Exercise brief
Write each line exactly as it stands, from the line containing "342x350 pixels. Task: Open" through the end of the data.

Recorded information
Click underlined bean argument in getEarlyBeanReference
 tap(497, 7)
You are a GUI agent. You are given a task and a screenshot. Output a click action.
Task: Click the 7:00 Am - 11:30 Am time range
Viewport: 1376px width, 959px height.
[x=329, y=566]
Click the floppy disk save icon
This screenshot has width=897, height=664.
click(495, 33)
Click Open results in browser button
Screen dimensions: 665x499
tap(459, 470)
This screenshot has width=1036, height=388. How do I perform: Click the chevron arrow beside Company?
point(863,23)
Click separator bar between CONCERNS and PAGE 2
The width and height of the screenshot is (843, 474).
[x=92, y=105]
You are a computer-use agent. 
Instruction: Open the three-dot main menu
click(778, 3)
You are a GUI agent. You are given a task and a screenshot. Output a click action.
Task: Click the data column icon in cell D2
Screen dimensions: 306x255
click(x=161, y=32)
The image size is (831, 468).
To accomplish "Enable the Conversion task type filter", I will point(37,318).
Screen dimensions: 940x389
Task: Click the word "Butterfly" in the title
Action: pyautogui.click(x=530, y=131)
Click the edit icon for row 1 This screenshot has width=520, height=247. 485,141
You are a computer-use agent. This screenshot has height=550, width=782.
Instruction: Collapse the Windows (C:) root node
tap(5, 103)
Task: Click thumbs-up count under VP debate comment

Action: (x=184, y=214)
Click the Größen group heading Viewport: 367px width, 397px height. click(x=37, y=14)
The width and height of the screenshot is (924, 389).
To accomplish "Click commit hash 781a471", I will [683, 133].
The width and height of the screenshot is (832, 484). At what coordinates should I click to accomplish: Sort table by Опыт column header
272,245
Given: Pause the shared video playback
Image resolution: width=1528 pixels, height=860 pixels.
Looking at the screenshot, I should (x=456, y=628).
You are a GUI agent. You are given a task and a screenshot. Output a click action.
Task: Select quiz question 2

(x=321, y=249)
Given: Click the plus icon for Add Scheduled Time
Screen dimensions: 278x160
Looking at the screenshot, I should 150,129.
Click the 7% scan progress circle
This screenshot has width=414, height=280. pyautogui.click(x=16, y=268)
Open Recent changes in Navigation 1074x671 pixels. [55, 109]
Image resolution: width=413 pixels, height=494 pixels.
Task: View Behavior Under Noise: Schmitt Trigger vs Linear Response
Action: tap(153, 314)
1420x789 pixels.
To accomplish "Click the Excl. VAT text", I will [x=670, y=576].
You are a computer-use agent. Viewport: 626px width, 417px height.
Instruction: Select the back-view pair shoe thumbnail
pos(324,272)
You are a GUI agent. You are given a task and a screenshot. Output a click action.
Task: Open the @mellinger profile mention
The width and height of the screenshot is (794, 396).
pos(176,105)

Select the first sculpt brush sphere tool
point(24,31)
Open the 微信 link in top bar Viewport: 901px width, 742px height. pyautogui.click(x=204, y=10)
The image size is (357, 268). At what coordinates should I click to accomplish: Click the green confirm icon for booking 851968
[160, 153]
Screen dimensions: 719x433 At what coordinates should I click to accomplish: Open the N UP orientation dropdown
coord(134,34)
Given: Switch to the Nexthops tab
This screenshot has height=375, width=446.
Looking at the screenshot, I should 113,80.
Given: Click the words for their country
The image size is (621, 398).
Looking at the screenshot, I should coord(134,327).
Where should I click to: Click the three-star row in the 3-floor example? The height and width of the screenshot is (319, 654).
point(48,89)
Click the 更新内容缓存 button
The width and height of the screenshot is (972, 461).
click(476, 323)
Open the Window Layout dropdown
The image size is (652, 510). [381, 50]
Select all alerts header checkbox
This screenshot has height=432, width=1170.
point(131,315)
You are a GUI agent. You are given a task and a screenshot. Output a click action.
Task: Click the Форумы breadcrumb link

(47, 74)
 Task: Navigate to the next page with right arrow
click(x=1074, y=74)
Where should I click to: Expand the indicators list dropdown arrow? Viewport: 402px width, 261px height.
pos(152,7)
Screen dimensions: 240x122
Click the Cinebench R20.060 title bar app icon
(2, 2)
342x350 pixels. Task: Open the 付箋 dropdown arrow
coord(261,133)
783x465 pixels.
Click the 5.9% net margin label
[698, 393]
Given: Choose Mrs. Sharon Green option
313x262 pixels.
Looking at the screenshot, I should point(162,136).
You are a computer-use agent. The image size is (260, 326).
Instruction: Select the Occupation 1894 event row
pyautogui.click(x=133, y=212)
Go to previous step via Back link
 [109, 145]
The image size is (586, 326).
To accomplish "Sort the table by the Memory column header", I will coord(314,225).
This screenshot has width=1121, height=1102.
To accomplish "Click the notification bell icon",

Response below
342x350 pixels. Task: Open the 付箋 dropdown arrow
coord(261,133)
783x465 pixels.
Click the 5.9% net margin label
[698, 393]
Given: Choose Mrs. Sharon Green option
313x262 pixels.
Looking at the screenshot, I should point(162,136).
You are a computer-use agent. The image size is (260, 326).
Instruction: Select the Occupation 1894 event row
pyautogui.click(x=133, y=212)
Go to previous step via Back link
 [109, 145]
The image size is (586, 326).
To accomplish "Sort the table by the Memory column header", I will coord(314,225).
This screenshot has width=1121, height=1102.
To accomplish "Click the notification bell icon",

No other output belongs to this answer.